Copy everything from "using CUDA, Random, BenchmarkTools" down to "function foo(A,b)" in the Julia GPU notes, renaming "cuarraydemo" to "gpu_array_demo" throughout.

-- start of Quoted text --

Coding for Performance

3: Using GPUs

Author

Paul Schrimpf

Published

October 6, 2023

This is

GPU

Compared to CPUs, GPUs have a huge number of cores operating at a slower clockrate. GPUs also have their own separate memory, which they can access faster than CPUs access RAM. These characteristics make GPUs well-suited to large parallel computations. Unfortunately, fully utilizing GPUs can require substantial changes to your code.

See “The Different Flavors of Parallelism” Rackauckas (2019) (Rackauckas 2019) for more information comparing GPUs to various forms of parallelism on CPUs.

Array interface

The easiest way to use a GPU in Julia is through a high level array interface. ArrayFire.jl, oneAPI.jl, and CUDA.jl each offer such interfaces. We will focus on CUDA.jl in these notes. CUDA.jl relies on Nvidia’s CUDA platform, so it only works with Nvidia GPUs. Nvidia tends to dominate GPGPU, and the GPUs available on cedar.computecanada.ca and in my desktop are Nvidia.

Using CUDA.CuArray is simple, but has some limitations. You create arrays on the GPU using CuArray. Any array level operation on these will then be performed efficiently on the GPU. This includes broadcast functions with . and matrix multiplies.

using CUDA, Random, BenchmarkTools


N = 1000
M = 1000

function cuarraydemo(N,M)
  # wrapped in a  function so that the CuArrays are freed
  # otherwise we will run out GPU memory later
  A = randn(N,M);
  b = randn(M,2);
  println("Time on CPU")
  function foo(A,b)
    (A.^2)*b
  end
  @time c=foo(A,b);
  @time c=foo(A,b);
  A_gpu = CuArray(A); # copy of A in GPU memory
  b_gpu = CuArray(b);
  println("Computations on the GPU are fast")
  # @btime does not work inside a function
  @time CUDA.@sync c_gpu=foo(A_gpu,b_gpu);
  @time CUDA.@sync c_gpu=foo(A_gpu,b_gpu);
  println("But copying to and from GPU memory is not")
  bar(A,b) =Array(foo(CuArray(A), CuArray(b)))
  @time c2=bar(A,b);
  @time c2=bar(A,b);
end
cuarraydemo (generic function with 1 method)
julia> cuarraydemo(N,M);
Time on CPU
  0.006783 seconds (3 allocations: 7.645 MiB)
  0.004896 seconds (3 allocations: 7.645 MiB)
Computations on the GPU are fast
  0.000337 seconds (80 allocations: 3.125 KiB)
  0.000214 seconds (80 allocations: 3.125 KiB)
But copying to and from GPU memory is not
  0.001448 seconds (102 allocations: 19.578 KiB)
  0.001112 seconds (102 allocations: 19.578 KiB)

CuArrays also allow indexing, so you could use loops and other constructs. However, this will not be fast. CuArrays by itself will be a good method to utilize GPUs when the code is dominated by operations on large arrays.

-- end of Quoted text --
-- start of Source data --

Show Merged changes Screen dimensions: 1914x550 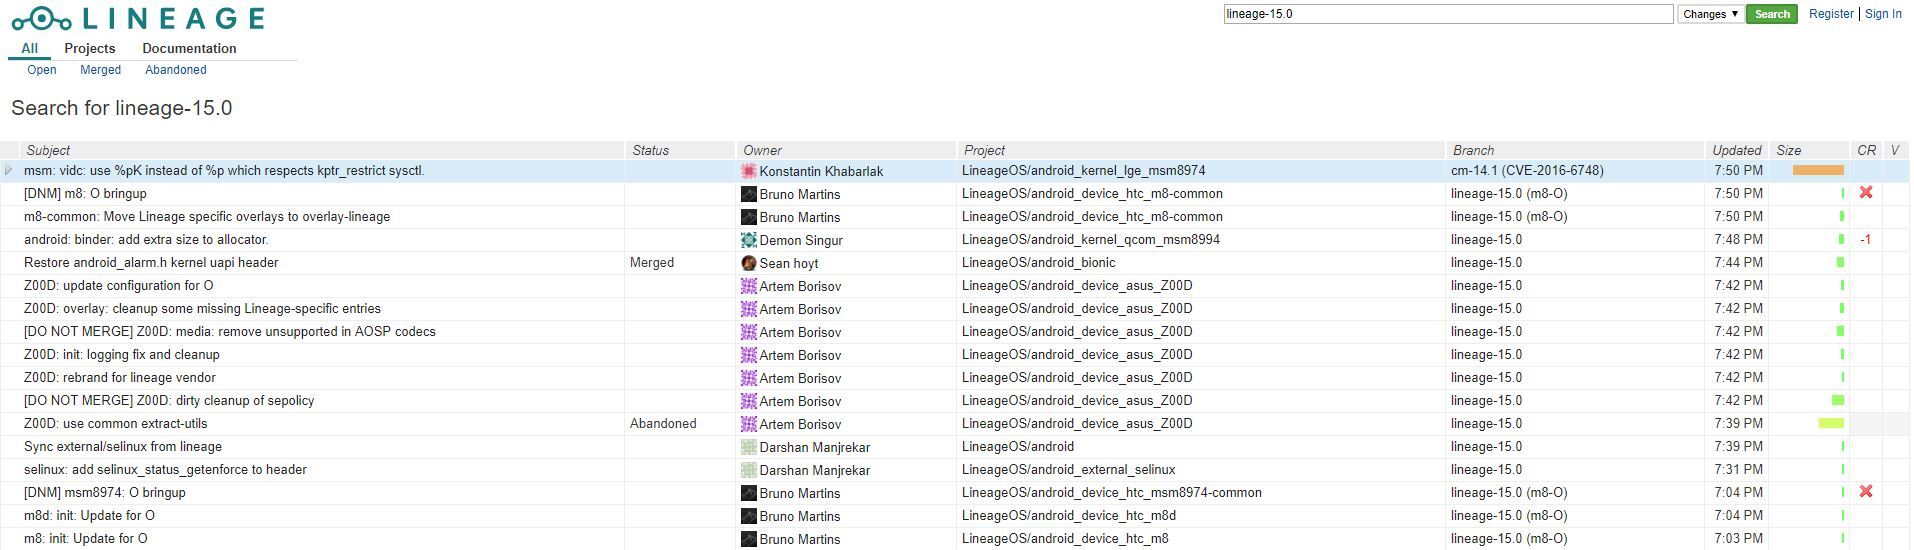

-- end of Source data --

» **The answer**:
using CUDA, Random, BenchmarkTools


N = 1000
M = 1000

function gpu_array_demo(N,M)
  # wrapped in a  function so that the CuArrays are freed
  # otherwise we will run out GPU memory later
  A = randn(N,M);
  b = randn(M,2);
  println("Time on CPU")
  function foo(A,b)